June 14, 2019
In a recent article from the Marshall Project, Peter Inserra describes his particularly horrific incarceration for 14 months in New York state prisons. As a man with Celiac disease, he had to cope with having basic medical needs denied in addition to his loss of physical liberty. Celiac disease is an auto-immune disease that requires those who have it to follow a strict gluten free diet (i.e. one free of wheat, rye, and barley) in order to avoid vomiting, diarrhea, and numerous other symptoms. Even trace amounts of gluten can cause violent symptoms, and frequent exposure can cause severe long-term health consequences such as colon cancer.

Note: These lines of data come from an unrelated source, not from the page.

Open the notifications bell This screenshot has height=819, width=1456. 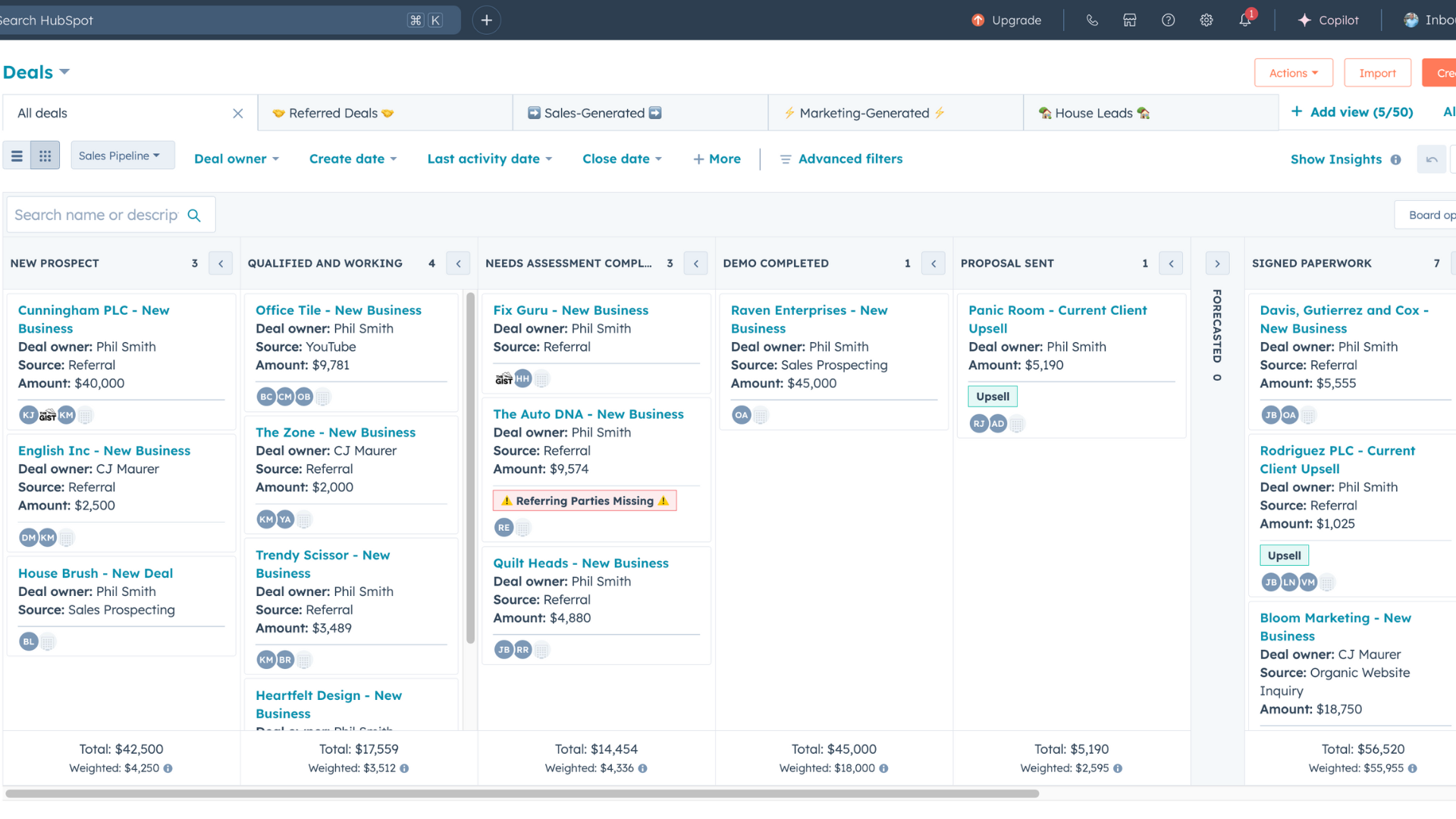click(x=1245, y=20)
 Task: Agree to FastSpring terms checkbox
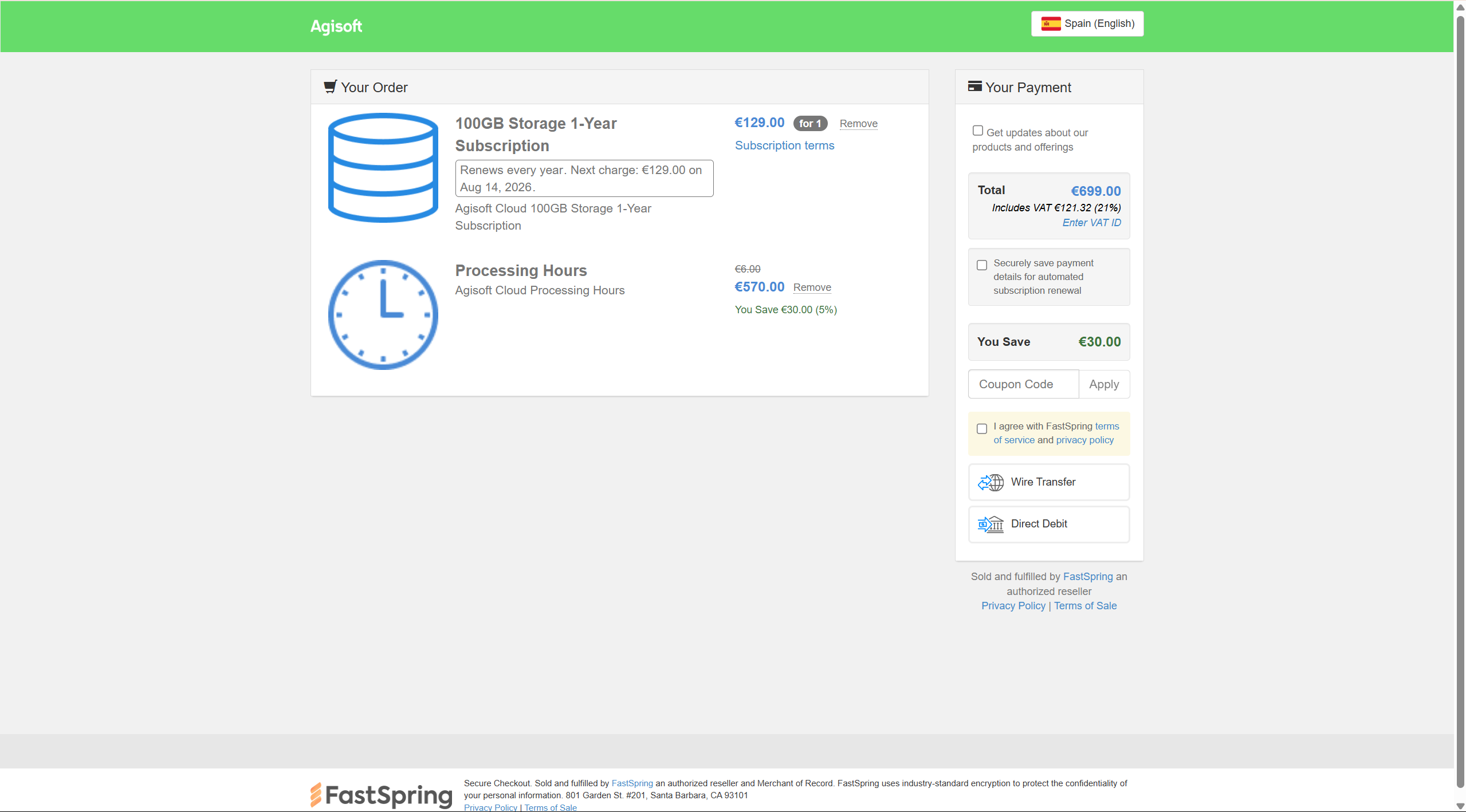point(981,428)
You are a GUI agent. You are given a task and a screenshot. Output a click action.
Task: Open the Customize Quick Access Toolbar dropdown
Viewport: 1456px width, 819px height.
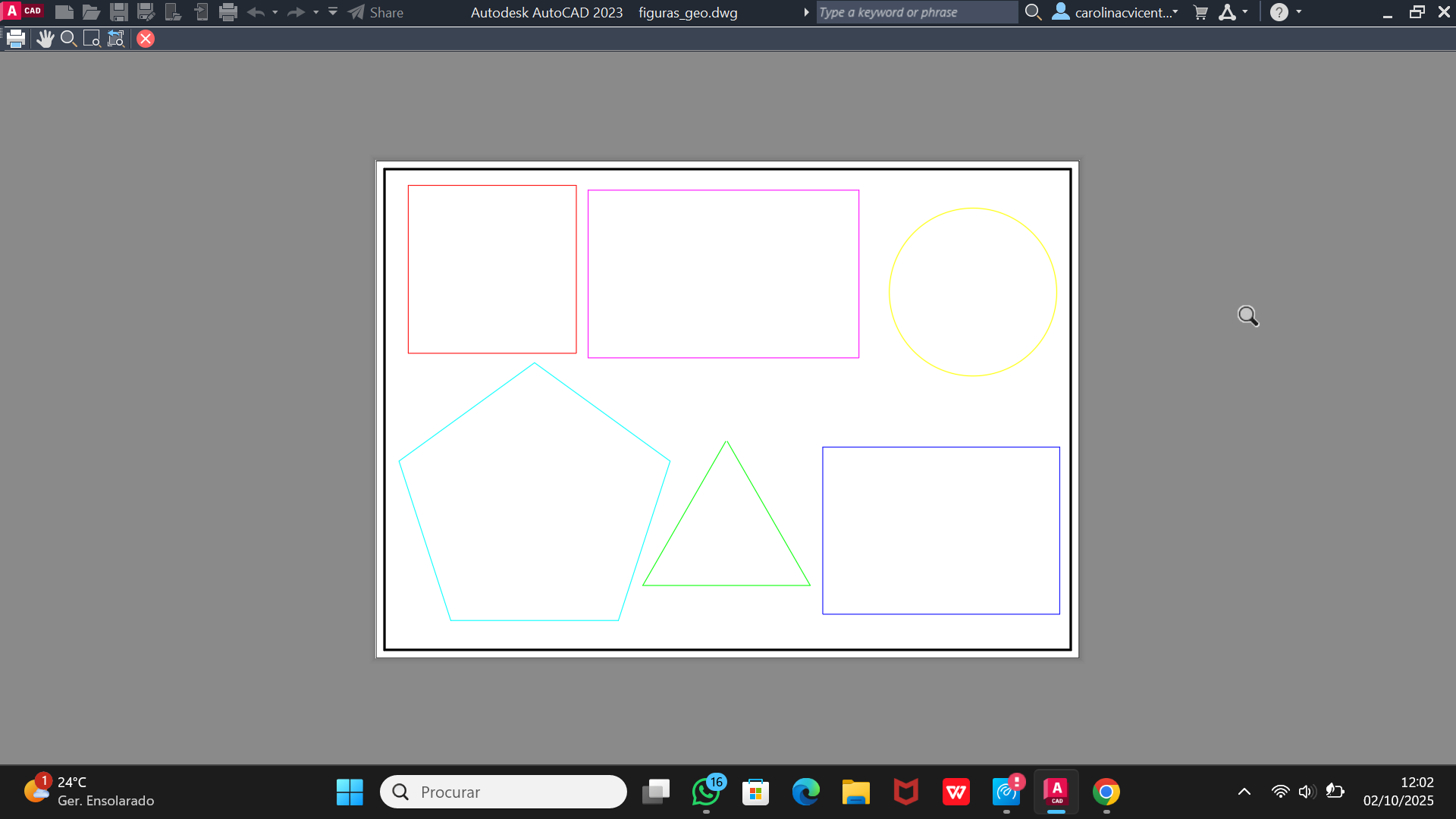tap(333, 12)
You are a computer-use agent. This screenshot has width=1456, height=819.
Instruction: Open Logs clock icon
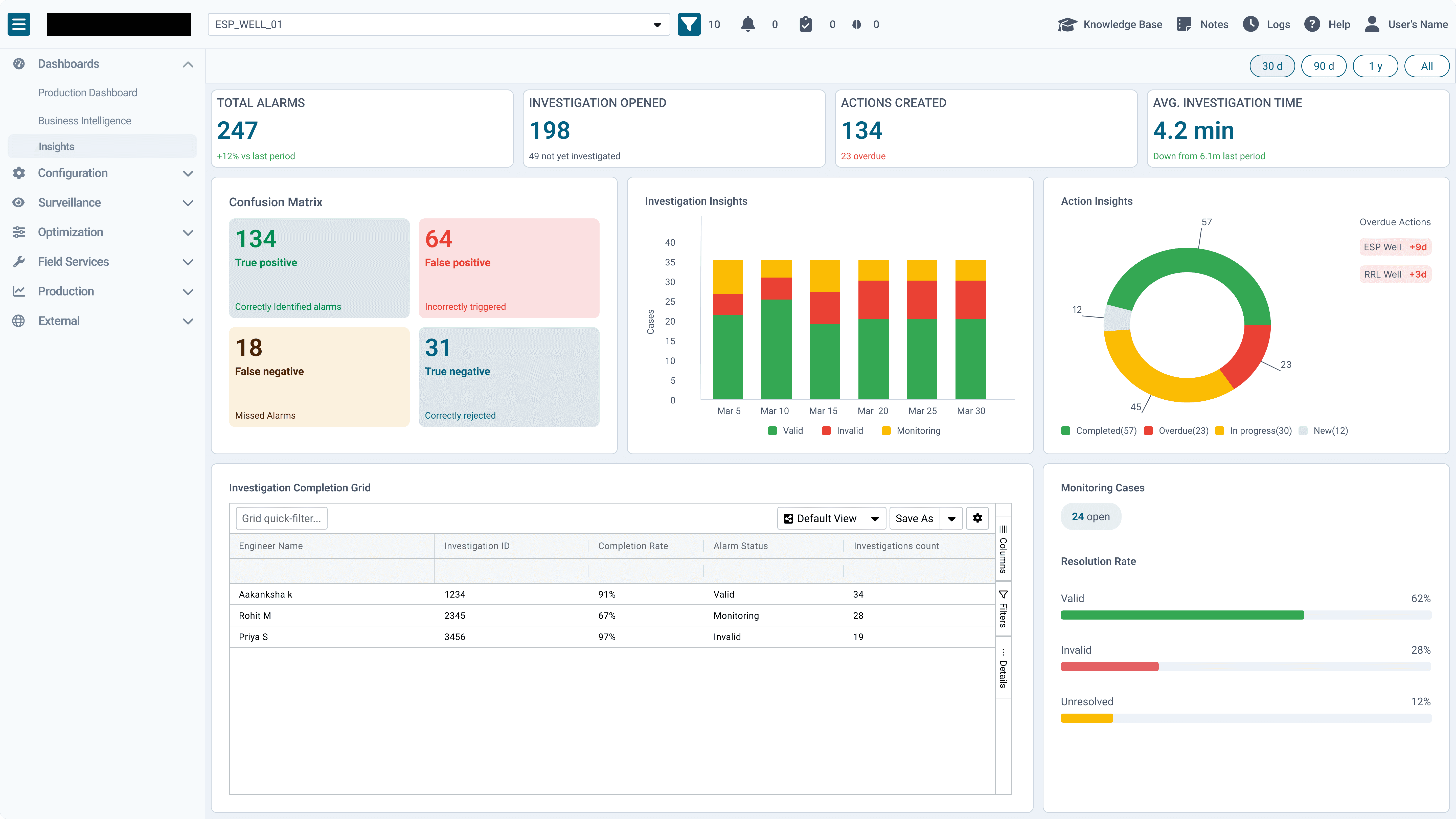coord(1251,24)
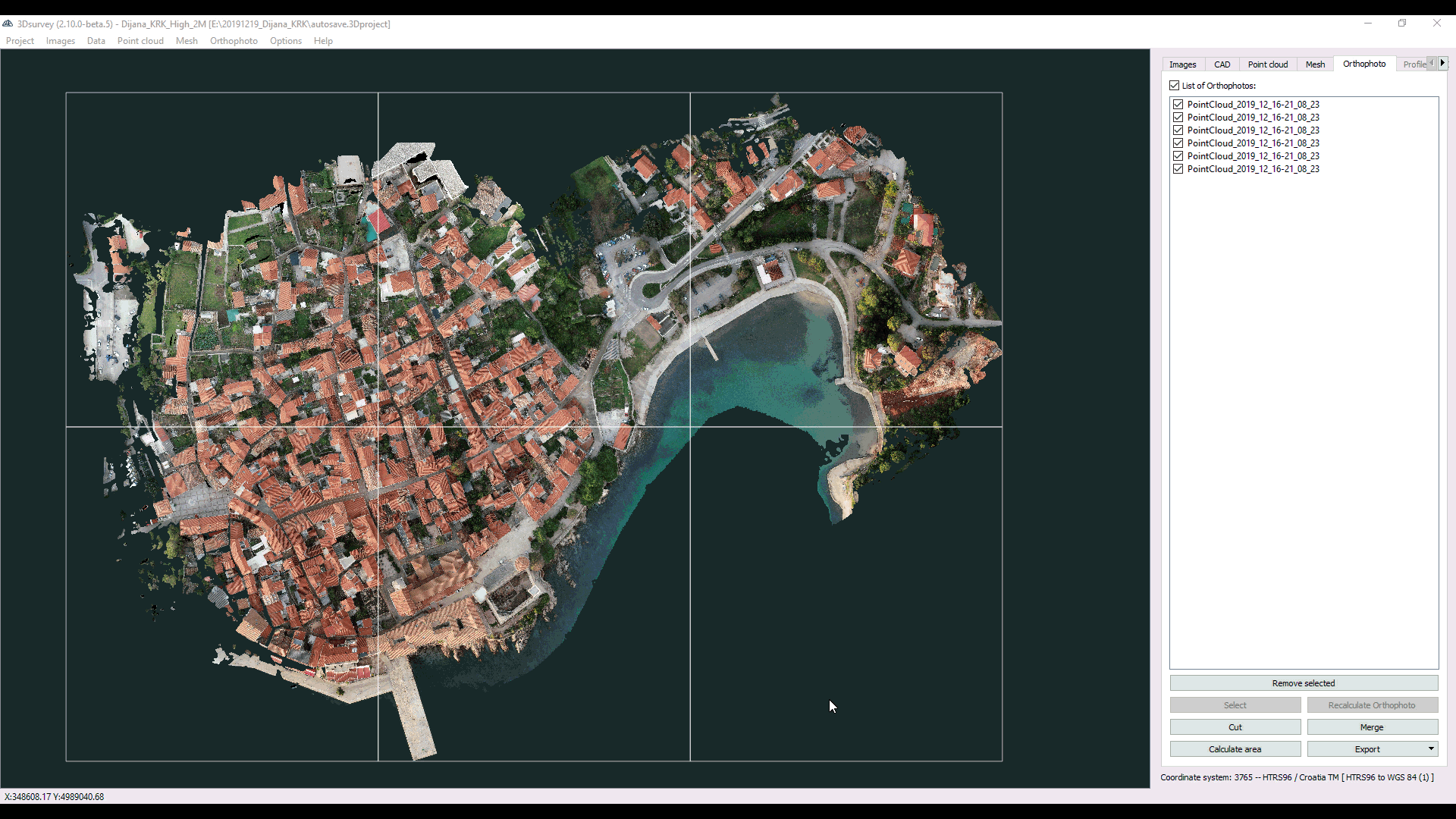Switch to the CAD tab
Screen dimensions: 1456x819
pos(1222,64)
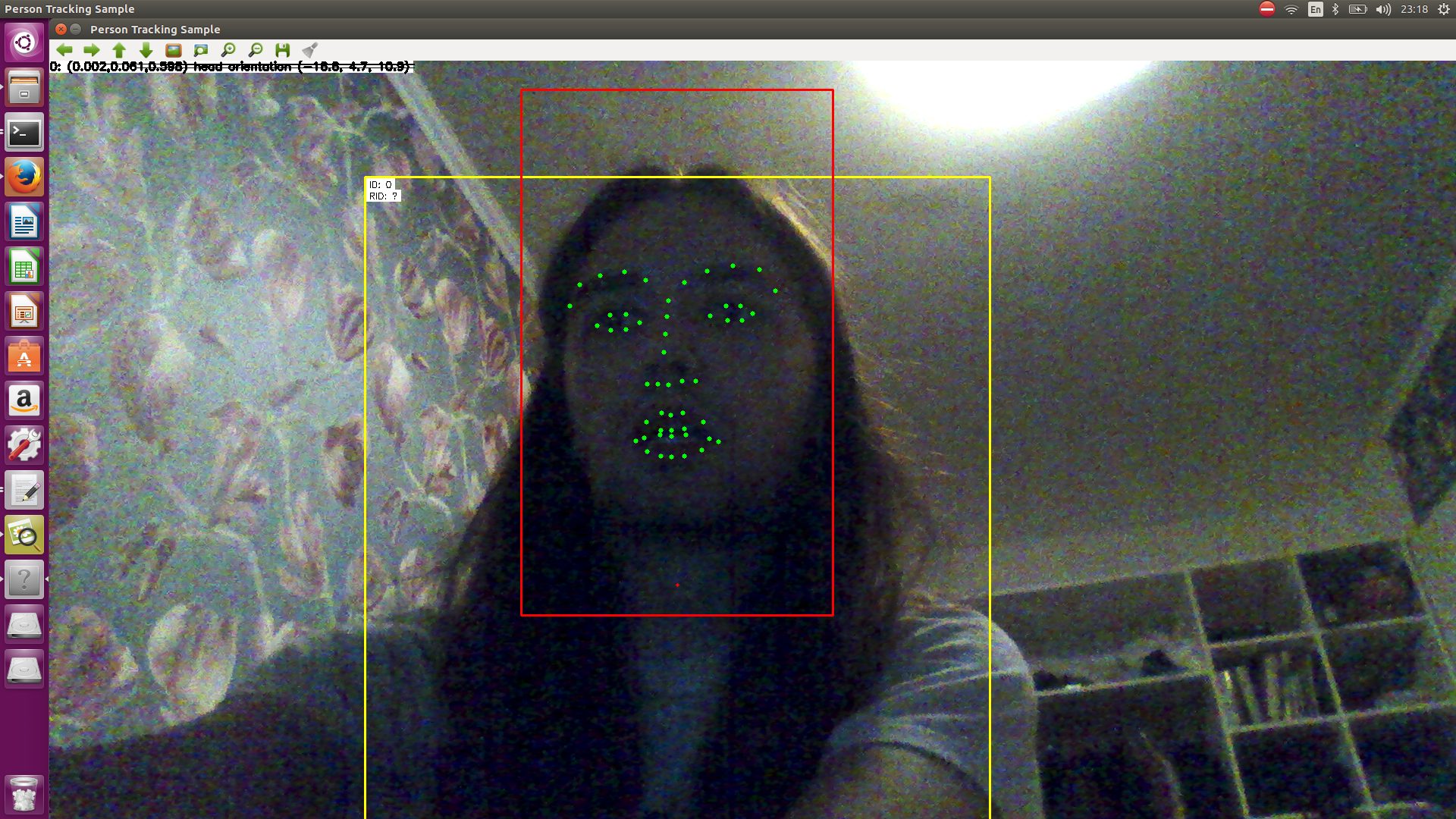The height and width of the screenshot is (819, 1456).
Task: Click the green up arrow toolbar icon
Action: click(x=119, y=50)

Mr. Inserra provides a harrowing account of how he was denied gluten free food for an extended period of time at the beginning of his incarceration and again when he was transferred to another prison. He recalls how “food was running through me, and I was losing weight. When added to the anxiety of prison’s… environment, I became a mess of physical frustration.” When Mr. Inserra’s “special diet” was finally approved, he was provided with meals consisting mostly of hard taco shells and rice, and he was still frequently exposed to gluten through cross-contamination. He frequently became very ill, and lost 25 pounds in only four months.
The situation that Mr. Inserra faced is unacceptable. A 14-month sentence should not be accompanied by physical agony and colon cancer because prison officials cannot be bothered to provide for a basic medical need.